A Broward judge refused Monday to dismiss criminal charges against one of five defendants accused of allowing a 7-year-old child to starve to death last Christmas.

Mirlande Moltimer, 47, is the owner of Samaritin Home Health Care, a home health nursing service that was supposed to provide around-the-clock care for Deonte Atwell, a non-verbal Fort Lauderdale child who lived with a form of spina bifida that rendered him immobile from the waist down.

Prosecutors say his mother, brother, grandfather and two care providers starved Deonte and failed to report his deteriorating condition from October 2023, when he was last seen by non-family members, to Christmas two months later, when he was found dead and weighed just 7 pounds.

Moltimer is charged with aggravated manslaughter of a child, third-degree felony murder, child neglect and Medicaid fraud.

Defense lawyer Bruce Lehr argued that the case against Moltimer should be dismissed because his client did not fail in any professional or legal duties when she repeatedly signed off on the care Deonte was receiving, billing Medicaid as if the care were being provided.

Moltimer's company had complained in the past that Deonte's mother, Michelle Doe, was refusing to provide access to Deonte, but Moltimer's reports indicated she was relying on her nurse, Cassandre Lassegue, 33, whose charges include first-degree murder. Lassegue was not present at Monday's hearing.

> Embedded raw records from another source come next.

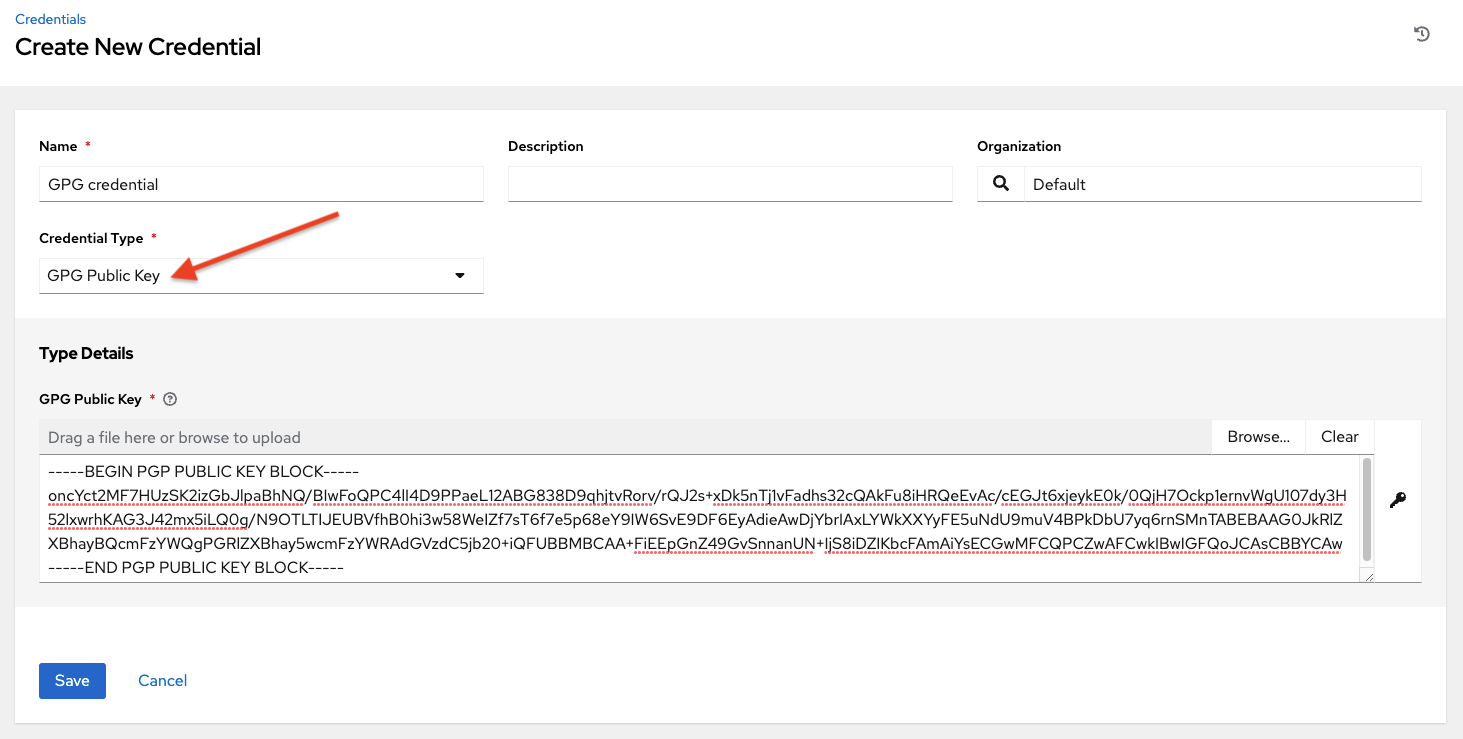This screenshot has height=739, width=1463.
Task: Select the Name field containing GPG credential
Action: tap(260, 184)
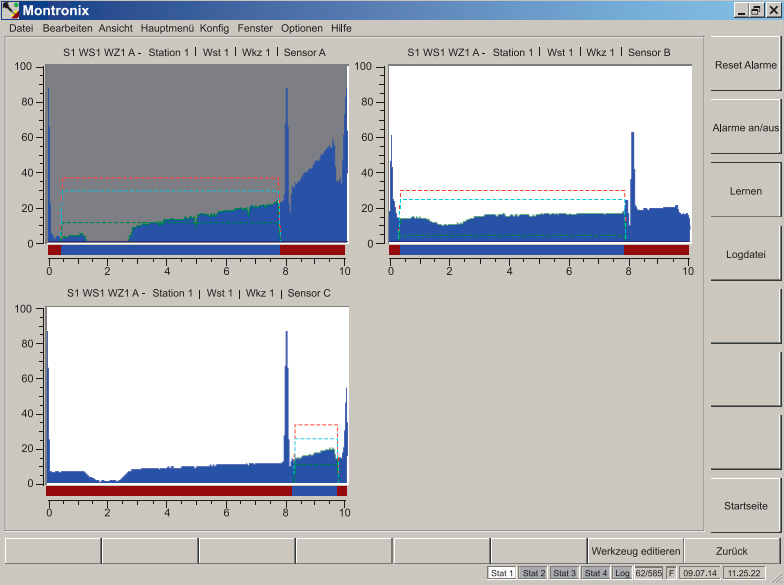This screenshot has height=585, width=784.
Task: Click the F indicator in status bar
Action: click(x=671, y=573)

Also charged with first-degree murder are Doe, 37, and her older son Tyreck Irvin, 21. If convicted on that count, Doe, Irvin and Lassegue face a mandatory sentence of life in prison .

James Graham, Deonte's grandfather, is charged like Moltimer with aggravated manslaughter of a child, in addition to neglect and failure to report abuse.

Moltimer and Graham's most serious charge carry a maximum sentence of 30 years in prison.

Assistant State Attorney Melissa Kelly told Broward Circuit Judge George Odom that the charges against Moltimer were warranted because her supervisory role should have flagged the neglect that was taking place.

In denying the motion to dismiss, Odom said he was not making a statement about the merits of the state's case.